## Work to do
Give the lines of the listing as a numbered list, starting with the line that contains "Task: Open the Ancient map link" and running through the end. Include that line, and leave out any blank lines.

Item location entries
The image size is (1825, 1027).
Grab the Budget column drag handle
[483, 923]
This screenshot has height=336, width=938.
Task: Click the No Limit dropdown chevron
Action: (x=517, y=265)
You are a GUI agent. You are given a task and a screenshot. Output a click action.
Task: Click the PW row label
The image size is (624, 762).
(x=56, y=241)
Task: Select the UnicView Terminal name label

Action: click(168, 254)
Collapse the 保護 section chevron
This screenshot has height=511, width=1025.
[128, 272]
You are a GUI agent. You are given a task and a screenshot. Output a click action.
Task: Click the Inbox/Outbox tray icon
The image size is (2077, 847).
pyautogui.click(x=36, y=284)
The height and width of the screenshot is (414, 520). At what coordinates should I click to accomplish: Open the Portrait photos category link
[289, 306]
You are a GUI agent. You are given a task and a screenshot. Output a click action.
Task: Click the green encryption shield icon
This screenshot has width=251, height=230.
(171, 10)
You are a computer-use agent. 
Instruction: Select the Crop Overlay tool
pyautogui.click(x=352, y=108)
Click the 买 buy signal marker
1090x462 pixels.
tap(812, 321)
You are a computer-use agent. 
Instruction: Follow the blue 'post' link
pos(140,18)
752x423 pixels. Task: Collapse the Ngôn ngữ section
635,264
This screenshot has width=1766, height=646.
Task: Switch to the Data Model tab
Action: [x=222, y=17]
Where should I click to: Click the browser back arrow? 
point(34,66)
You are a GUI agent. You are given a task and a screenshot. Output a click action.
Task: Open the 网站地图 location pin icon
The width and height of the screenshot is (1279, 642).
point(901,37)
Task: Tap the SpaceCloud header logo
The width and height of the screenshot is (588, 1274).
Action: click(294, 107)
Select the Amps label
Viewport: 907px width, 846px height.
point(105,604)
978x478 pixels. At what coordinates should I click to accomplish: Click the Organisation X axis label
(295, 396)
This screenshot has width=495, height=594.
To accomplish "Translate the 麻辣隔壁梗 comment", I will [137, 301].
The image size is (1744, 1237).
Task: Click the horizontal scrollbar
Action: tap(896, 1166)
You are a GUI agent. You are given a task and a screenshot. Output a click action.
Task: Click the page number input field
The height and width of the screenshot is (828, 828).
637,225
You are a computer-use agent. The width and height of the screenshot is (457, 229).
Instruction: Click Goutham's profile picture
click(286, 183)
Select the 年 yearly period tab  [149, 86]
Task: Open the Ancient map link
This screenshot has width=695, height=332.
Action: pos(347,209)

## Exercise solution
1. Task: Open the Ancient map link
2. This screenshot has width=695, height=332.
3. Action: pos(347,209)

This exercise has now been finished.